• **Provided material**:
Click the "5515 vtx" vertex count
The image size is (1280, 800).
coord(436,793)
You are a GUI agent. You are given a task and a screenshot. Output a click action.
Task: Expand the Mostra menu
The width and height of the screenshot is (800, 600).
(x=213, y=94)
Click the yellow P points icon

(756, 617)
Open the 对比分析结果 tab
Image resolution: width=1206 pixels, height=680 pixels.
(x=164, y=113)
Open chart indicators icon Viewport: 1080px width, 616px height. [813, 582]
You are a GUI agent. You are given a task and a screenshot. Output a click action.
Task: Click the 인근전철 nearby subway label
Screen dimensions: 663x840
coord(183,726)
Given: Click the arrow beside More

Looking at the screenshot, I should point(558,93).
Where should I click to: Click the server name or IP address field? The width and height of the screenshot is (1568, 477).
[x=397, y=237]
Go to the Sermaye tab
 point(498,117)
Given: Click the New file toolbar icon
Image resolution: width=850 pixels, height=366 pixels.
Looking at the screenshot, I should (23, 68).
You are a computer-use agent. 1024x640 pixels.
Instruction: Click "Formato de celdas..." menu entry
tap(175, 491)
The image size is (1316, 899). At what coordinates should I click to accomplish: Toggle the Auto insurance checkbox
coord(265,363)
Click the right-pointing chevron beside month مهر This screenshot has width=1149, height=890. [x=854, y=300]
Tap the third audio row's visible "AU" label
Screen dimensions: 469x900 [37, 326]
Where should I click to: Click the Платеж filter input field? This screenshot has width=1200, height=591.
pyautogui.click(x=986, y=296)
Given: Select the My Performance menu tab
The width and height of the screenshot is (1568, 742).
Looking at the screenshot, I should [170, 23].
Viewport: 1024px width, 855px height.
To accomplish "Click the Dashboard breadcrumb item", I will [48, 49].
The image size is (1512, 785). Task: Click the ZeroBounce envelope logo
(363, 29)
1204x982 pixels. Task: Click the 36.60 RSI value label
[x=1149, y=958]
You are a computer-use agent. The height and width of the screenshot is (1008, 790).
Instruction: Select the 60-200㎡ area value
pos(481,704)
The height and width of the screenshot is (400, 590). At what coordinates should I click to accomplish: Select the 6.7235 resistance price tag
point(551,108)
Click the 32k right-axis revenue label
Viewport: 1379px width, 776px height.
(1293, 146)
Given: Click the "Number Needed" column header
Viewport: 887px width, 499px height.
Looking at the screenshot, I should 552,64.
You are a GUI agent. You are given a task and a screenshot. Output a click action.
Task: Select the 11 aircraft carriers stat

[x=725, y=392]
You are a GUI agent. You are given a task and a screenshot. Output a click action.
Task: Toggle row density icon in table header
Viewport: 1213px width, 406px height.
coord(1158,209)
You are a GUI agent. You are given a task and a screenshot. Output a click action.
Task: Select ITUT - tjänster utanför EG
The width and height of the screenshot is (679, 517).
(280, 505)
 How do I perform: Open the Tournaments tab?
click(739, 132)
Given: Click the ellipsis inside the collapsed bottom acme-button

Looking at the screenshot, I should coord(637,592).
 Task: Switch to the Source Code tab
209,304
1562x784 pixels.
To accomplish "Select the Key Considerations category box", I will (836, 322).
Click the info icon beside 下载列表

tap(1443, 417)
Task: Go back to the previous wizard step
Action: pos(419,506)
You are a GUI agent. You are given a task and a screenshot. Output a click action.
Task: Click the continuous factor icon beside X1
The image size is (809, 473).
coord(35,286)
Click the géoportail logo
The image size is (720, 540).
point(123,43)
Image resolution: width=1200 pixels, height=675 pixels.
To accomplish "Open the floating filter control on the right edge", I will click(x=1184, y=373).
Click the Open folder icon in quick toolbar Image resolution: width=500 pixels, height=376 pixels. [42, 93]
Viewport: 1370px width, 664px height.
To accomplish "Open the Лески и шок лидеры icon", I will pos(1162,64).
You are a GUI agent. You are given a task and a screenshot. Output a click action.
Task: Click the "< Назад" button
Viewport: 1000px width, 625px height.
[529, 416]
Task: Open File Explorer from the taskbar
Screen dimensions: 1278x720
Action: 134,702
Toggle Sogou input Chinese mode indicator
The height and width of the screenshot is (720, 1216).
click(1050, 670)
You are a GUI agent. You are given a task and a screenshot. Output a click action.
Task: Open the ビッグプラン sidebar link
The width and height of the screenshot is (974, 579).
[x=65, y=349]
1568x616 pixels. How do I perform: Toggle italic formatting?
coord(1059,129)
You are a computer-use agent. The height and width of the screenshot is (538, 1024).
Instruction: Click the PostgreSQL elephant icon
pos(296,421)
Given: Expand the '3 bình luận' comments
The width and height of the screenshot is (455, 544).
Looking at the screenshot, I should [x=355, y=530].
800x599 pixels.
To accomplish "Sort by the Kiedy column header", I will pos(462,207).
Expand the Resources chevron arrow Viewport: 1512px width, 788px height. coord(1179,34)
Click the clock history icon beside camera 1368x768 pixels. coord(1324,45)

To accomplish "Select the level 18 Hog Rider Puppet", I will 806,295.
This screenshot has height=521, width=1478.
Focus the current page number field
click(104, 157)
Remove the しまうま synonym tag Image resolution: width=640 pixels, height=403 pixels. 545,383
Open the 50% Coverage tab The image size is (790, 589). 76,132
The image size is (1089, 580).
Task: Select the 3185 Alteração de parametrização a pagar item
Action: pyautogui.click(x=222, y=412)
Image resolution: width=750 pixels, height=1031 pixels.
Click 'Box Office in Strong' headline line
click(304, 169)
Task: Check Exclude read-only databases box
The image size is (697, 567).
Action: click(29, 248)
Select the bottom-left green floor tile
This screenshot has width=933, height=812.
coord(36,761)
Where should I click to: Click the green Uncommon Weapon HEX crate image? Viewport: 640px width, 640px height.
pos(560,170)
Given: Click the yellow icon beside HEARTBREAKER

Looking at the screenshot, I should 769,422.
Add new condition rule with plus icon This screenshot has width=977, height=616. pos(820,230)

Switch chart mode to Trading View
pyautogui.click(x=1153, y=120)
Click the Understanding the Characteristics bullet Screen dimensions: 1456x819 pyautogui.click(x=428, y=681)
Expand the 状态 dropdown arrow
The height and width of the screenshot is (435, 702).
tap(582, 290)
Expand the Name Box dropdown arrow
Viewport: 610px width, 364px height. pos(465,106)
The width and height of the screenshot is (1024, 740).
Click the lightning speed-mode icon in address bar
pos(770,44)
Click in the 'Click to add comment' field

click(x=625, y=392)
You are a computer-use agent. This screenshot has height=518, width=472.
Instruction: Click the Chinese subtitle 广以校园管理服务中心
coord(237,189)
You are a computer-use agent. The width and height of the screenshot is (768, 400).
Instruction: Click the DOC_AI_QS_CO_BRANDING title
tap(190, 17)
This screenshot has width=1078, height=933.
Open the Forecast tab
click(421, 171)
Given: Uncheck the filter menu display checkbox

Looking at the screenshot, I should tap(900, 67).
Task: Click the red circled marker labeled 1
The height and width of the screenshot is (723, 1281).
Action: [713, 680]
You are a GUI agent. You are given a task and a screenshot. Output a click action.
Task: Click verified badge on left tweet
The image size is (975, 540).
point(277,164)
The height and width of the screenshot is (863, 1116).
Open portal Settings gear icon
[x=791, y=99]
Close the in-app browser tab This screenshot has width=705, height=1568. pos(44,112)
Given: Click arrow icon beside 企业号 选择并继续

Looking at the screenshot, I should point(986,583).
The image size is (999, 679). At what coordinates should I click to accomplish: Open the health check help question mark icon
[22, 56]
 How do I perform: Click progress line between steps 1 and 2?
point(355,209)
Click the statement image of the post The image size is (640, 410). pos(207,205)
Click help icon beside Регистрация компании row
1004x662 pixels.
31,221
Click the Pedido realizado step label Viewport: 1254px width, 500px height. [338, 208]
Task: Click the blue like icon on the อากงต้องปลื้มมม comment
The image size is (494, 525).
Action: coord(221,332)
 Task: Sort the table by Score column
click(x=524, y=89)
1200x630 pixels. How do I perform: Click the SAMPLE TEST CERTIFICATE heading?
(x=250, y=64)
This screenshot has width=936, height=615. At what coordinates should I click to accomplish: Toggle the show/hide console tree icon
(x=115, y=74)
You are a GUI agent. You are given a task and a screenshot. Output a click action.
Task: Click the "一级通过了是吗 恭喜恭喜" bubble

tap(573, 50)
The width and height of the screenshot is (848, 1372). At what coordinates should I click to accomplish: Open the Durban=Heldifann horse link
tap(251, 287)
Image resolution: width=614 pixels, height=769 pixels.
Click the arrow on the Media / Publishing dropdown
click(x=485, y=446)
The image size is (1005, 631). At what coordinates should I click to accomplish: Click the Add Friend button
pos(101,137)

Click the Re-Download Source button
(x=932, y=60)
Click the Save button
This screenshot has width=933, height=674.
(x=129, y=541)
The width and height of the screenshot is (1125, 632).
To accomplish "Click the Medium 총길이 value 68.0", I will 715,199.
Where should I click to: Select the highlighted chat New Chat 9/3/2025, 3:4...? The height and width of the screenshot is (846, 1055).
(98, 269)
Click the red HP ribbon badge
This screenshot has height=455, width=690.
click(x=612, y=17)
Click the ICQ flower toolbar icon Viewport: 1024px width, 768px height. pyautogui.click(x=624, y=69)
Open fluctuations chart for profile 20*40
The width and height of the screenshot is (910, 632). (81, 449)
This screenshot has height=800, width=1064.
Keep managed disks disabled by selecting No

• **Try it**: Copy out all lines from the material above that contain the string "computer".

• **Result of this task**:
You are a computer-use agent. 1024x640 pixels.
You are a computer-use agent. The height and width of the screenshot is (1008, 790).
You are a computer-use agent. The height and width of the screenshot is (538, 1024).
You are a computer-use agent. This screenshot has height=518, width=472.
You are a computer-use agent. The width and height of the screenshot is (768, 400).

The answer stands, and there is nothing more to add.